A história do romance gira em torno de Daniel, que conhecemos ainda menino e vivendo no Rio de Janeiro com seus pais. Ele teria uma vida semelhante à de qualquer criança, se não fosse sua intensa "vida espiritual". Durante o sono, sua alma faz viagens aos planos astrais elevados, onde ele vive experiências fantásticas, conhece os Mestres Ascensos e fica sabendo ser ele um ser altamente evoluído, que está em sua última encarnação na Terra. Todas essas experiências vão aos poucos modificando a "vida real" de Daniel, determinando seus comportamentos e suas escolhas, e, por conseguinte, seu futuro.
São evidentes as intenções da autora de usar o romance para transmitir ensinamentos espiritualistas, baseados nos ensinamentos da Grande Fraternidade Branca. Isso, no entanto, não a impede de construir um romance atrativo e palatável mesmo por quem não tem o menor interesse por tais ensinamentos. O narrador que ela constrói, o próprio Daniel, é bastante interessante e sabe levar sua história com talento o suficiente para ganhar o leitor. O livro tem momentos bastante dramáticos, mas outros repletos de bom-humor e ironia. Nem mesmo a narração dos acontecimentos espirituais vividos no plano astral tem o efeito de afugentar o leitor, pois acaba tendo sabor de ficção fantástica, no estilo "O Senhor dos anéis".

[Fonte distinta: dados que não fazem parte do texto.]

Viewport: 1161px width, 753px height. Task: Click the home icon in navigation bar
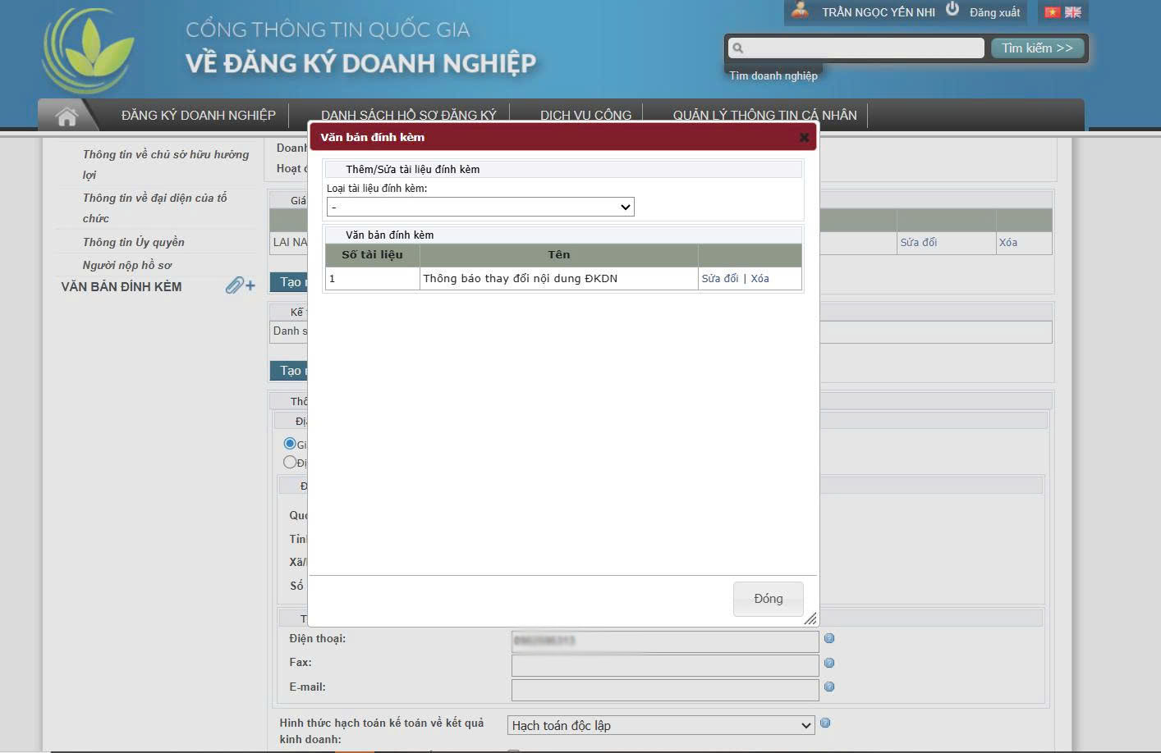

Marisa Varela está anos-luz à frente dos escritores espíritas que disputam as prateleiras das livrarias e as listas dos mais vendidos. Demonstra erudição e conhecimento do que vem a ser literatura, coisa que parece ser ignorada pelos "Gasparetto" da vida... Talvez seu ínico erro seja não ter grandes conhecimentos de marketing, pois seus livros tinham tudo para virar fenômeno de vendas.